I've left footprints in the dust that covers our room; mine and Alva's room. In her letters she confessed that she couldn't sleep here alone. Now I'm lying in our bed and I understand what she meant. It is difficult. I can't stop tossing and turning. I can't stop thinking about how we used to be happy here. This was our bed. This is where I should be holding her after having been gone for so long, but nothing's gone like it should have. We're all wrong. We're all messed up.

I clamber out of our bed and reach under it for the chest that Alva used to keep there. She hasn't moved it. I heft it onto the bed and sit with my bare feet in the dust, tapping my fingers against the cedar. There's no lock. She trusted me enough to never open it. She said there were certain things she needed to keep to herself, certain things that she needed to belong to her alone, and I never thought about what she kept inside. We're all entitled to a few secrets. At least that's what I used to believe, but now I want to know. What else has she kept from me? What else don't I know about her, apart from everything?

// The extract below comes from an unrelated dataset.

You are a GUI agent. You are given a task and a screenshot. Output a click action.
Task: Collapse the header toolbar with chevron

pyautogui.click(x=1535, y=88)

The chest hasn't been opened in a while. I can tell by how the lid sticks. It clicks when I push it open. The hinges creak, but I don't look inside yet. I run my fingers along the rough wood and the hand-carved designs. Her father made this a long time ago. He made it for her mother as a wedding present, because he had nothing more to offer than the work of his own hands. That's the way Alva told me about it. She always made things sound prettier than they really were. Well, she used to. The woman who I saw today didn't seem like the type for pretty words. The woman who answered that front door wasn't the same one I married. Then again, I suppose I'm not the same man.

Alva looked tired. I wonder if I do too. I keep re-playing everything she said to me. _What did you want me to do? Waste my life waiting on you…_ Is that what I wanted? She promised she would. She promised she'd wait for me until the sun burned out. I suppose we both made a lot of promises we didn't keep. To honor and cherish. To love until death do us part. Maybe we both did die. The people who we used to be.

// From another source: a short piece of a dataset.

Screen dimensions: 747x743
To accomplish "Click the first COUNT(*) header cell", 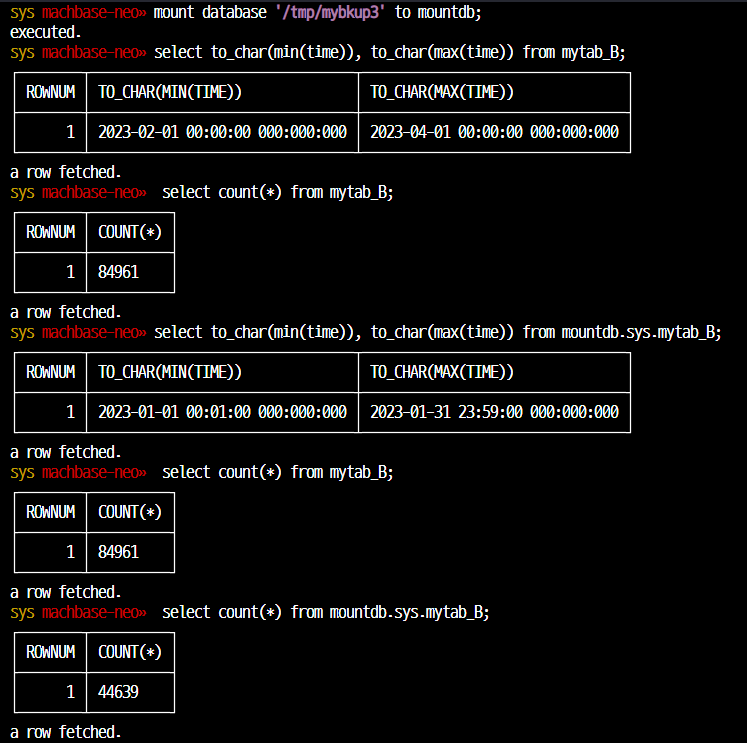I will tap(130, 232).
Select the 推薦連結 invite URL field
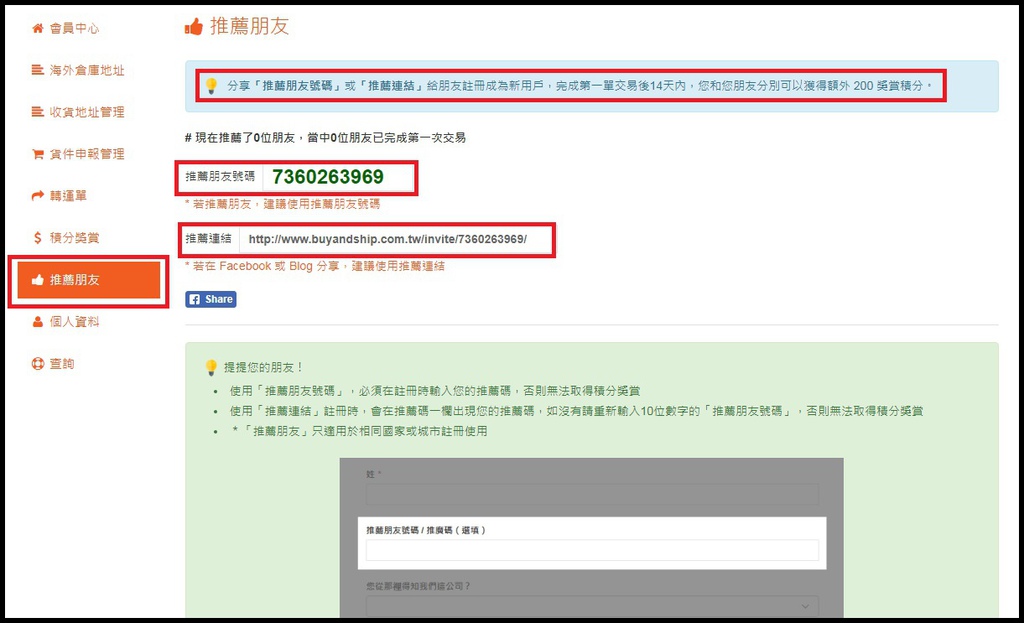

_And you're my husband. Or did you forget?_ I forgot. I forgot until she swung open that front door. I forgot until I realized just how much she hates me now. And a part of me must hate her too. My pride is in pieces. This whole goddamn town must know that she cheated. How could they not, when she's walking around with another man's baby swelling inside of her? She betrayed me. Of all the things I thought might happen when I came home, this wasn't one of them.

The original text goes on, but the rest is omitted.